本文抜粋 |
>>>>>
消費増税は今後10年間必要ない――。2019年に安倍晋三元首相が発したこの言葉は、永田町や霞が関でいまだに大きな影響を及ぼしている。世界情勢や景気動向はめまぐるしく変化し、日本を取り巻く環境は年々厳しさを増している。財政需要も増大する中、霞が関の一部に安倍発言の「呪縛」を解こうとする動きがある。
「霞が関では消費増税を政策手段として議論することも許されない」。霞が関で政策立案に携わる官僚はこうつぶやく。
19年7月3日に安倍氏が「安倍政権ではこれ以上(消費税を)引き上げることは全く考えていない。今後10年間ぐらい必要ない」と表明した。安倍発言以降、この官僚の認識は霞が関で共通化している。
「水と油」の官僚同士が…
消費税は幅広い世代へ薄く課税できる半面、景気への影響が大きく、低所得者ほど税負担は重くなるとされる。こうした影響を考慮してか、菅義偉前首相や岸田文雄首相も安倍発言を踏襲した。
<<<<<
対象データ |
>>>>>
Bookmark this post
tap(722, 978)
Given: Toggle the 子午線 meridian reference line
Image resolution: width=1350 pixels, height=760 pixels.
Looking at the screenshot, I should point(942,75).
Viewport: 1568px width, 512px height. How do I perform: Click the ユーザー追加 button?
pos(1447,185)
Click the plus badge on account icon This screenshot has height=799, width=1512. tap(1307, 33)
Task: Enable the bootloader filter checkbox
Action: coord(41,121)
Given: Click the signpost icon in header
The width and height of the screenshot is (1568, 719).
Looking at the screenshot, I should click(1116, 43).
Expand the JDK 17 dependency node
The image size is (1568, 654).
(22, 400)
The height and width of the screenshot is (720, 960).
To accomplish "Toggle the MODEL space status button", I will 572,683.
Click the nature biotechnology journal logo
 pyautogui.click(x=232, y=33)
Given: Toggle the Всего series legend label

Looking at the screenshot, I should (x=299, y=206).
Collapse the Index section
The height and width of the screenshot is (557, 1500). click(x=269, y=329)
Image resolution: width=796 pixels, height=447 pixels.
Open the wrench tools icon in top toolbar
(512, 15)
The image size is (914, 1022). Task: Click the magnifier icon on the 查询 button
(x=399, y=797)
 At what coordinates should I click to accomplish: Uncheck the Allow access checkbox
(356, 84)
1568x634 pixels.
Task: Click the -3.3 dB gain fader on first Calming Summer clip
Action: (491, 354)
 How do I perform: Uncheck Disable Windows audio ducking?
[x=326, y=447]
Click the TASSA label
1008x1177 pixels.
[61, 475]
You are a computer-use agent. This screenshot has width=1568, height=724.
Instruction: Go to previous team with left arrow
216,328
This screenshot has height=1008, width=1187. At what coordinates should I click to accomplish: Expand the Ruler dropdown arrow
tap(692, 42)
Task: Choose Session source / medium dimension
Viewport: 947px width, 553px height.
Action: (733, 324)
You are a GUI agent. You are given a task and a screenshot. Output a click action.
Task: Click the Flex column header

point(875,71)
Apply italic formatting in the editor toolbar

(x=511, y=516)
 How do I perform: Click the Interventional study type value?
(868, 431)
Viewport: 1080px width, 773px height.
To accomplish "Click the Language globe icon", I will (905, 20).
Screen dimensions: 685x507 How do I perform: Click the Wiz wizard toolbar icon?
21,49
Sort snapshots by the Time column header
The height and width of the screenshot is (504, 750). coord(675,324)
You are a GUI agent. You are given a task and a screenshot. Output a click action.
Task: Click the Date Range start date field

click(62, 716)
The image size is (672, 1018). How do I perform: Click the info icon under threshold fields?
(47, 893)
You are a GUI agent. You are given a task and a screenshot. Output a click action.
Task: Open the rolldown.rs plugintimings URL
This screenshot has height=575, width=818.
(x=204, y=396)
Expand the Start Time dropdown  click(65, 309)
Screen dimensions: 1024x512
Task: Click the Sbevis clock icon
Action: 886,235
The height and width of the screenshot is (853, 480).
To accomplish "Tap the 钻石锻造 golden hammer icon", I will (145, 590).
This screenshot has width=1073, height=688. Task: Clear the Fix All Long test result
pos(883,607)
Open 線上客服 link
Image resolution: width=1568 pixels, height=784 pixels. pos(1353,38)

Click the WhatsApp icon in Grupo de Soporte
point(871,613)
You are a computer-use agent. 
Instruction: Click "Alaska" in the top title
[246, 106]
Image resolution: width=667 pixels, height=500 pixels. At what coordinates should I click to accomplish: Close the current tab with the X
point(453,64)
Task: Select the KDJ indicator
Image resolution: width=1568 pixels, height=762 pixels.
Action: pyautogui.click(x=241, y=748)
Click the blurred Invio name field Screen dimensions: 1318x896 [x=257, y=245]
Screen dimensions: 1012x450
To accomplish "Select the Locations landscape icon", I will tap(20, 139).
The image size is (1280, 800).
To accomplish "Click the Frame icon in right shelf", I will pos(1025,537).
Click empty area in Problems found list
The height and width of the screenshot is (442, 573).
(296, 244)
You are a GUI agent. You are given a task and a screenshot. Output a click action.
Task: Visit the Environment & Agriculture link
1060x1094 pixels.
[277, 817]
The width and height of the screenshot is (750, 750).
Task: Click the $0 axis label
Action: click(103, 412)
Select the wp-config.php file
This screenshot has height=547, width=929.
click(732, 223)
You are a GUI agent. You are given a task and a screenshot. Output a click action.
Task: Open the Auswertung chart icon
<<<<<
やること |
消費増税を扱った本文抜粋に氏名が出てくる人物を、肩書きとともにすべて挙げてください。

解答 |
安倍晋三元首相、菅義偉前首相、岸田文雄首相